All authors from Servicio de Hematología, Hospital Universitario de Salamanca; Centro de Investigación del Cáncer (CIC), Universidad de Salamanca, Spain

Correspondence: Ramón García-Sanz, Department of Hematology, University Hospital of Salamanca, Paseo de San Vicente, 58-182, Salamanca, 37007 Spain E-mail: rgarcias{at}usal.es

Background and Objectives: Waldenström macroglobulinemia (WM) and monoclonal gammopathy of undetermined significance (MGUS) are IgM-related disorders in which monoclonal B cells harbor a unique clonotypic rearrangement of the immunoglobulin heavy chain gene (IgH). The aim of this study was to characterize IgH rearrangements in a larger series of IgM-related disorders than any previously described.

Design and Methods: Seventy-two patients with monoclonal IgM disorders (64 with WM and eight with IgM-MGUS) were studied to amplify and sequence both VDJ_H and DJ_H rearrangements. Twenty-nine of them were also tested for the existence of class switch recombination (CSR).

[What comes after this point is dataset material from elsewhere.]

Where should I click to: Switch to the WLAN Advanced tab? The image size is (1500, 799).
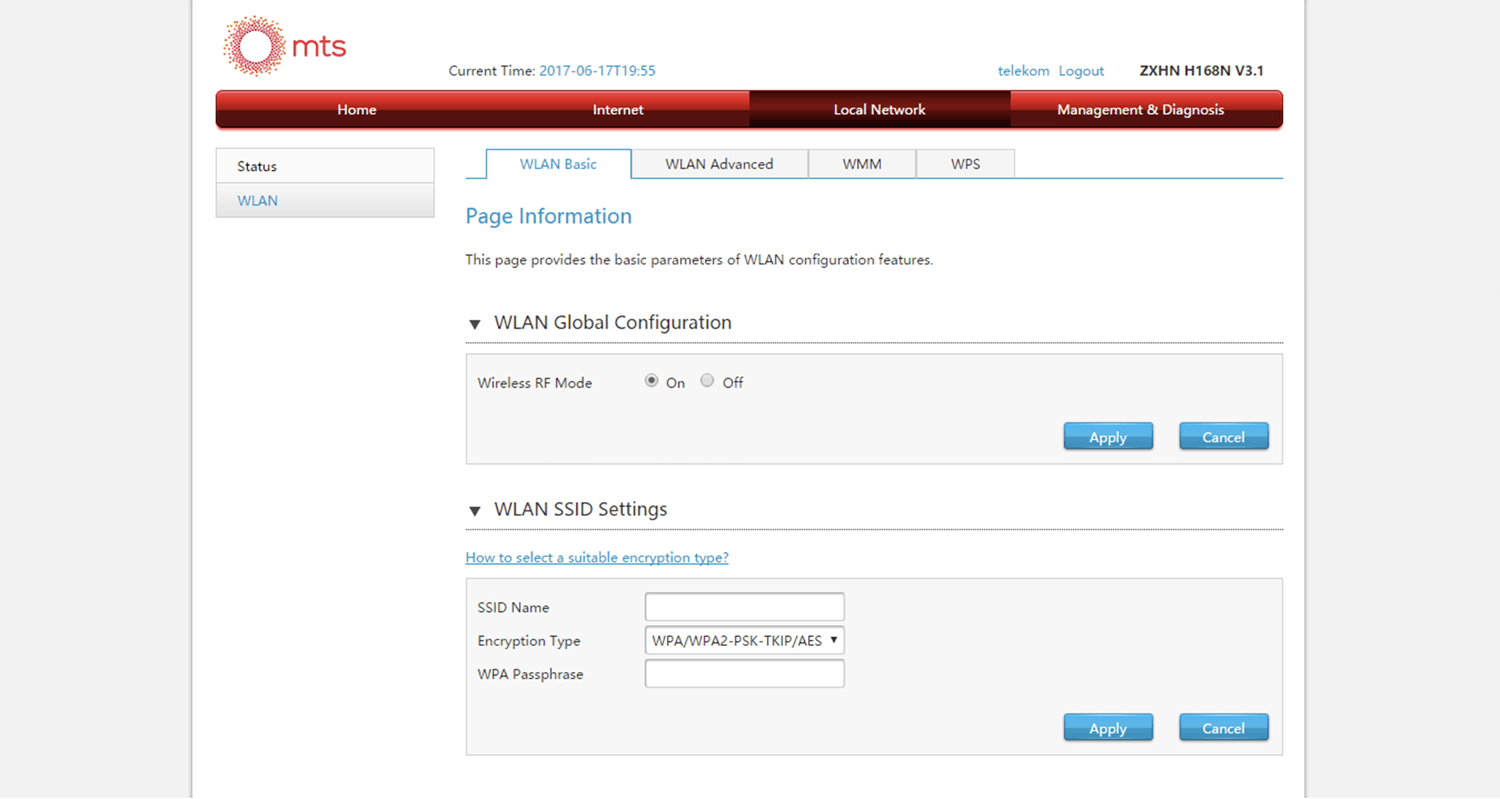coord(719,164)
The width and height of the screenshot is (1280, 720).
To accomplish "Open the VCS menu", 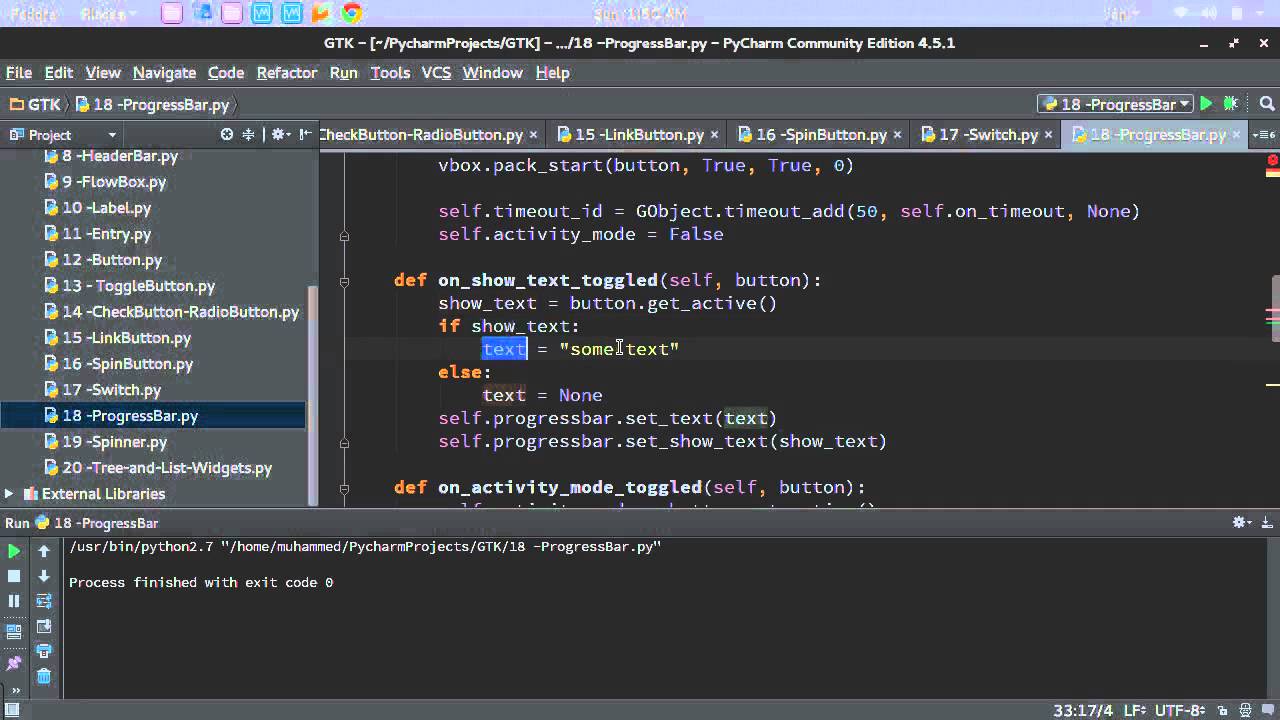I will coord(436,72).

Results: VDJ_H and DJ_H rearrangements were detected in 91% and 42% of WM patients and in 100% and 13% of IgM-MGUS patients, respectively. In WM, the most frequently observed V_H family and single segment were V_H3 and V_H3-23 (76% and 29%, respectively), with their frequencies differing markedly from those that would occur if the rearrangements were random. The V_H3-23 segment was never selected in IgM-MGUS. The distribution of both D_H and J_H families in WM did not differ from that in normal B-lymphocytes. Somatic hypermutation with >2% deviation was seen in 90% of cases of WM and in 71% of IgM-MGUS. DJ_H rearrangements were more frequent in WM than in MGUS (42% and 13%, respectively). All DJ_H rearrangements were unmutated, which makes them an attractive target for minimal residual disease investigation. IgM clonotypic transcripts were observed in all cases and IgD in 83%. IgA and/or IgG monoclonal isotypes were seen in three WM cases (14%) but in none of the IgM-MGUS patients.

Interpretation and Conclusions: WM and IgM-MGUS exhibit dissimilarities in VDJ_H and DJ_H rearrangements that could suggest different differentiation processes. There is evidence that WM cells are able to undergo CSR in vivo, a fact that was initially thought to be impossible in this disease.

Key words: Waldenström’s macroglobulinemia, monoclonal gammopathy of undetermined significance, immunoglobulin rearrangements, class switch recombination.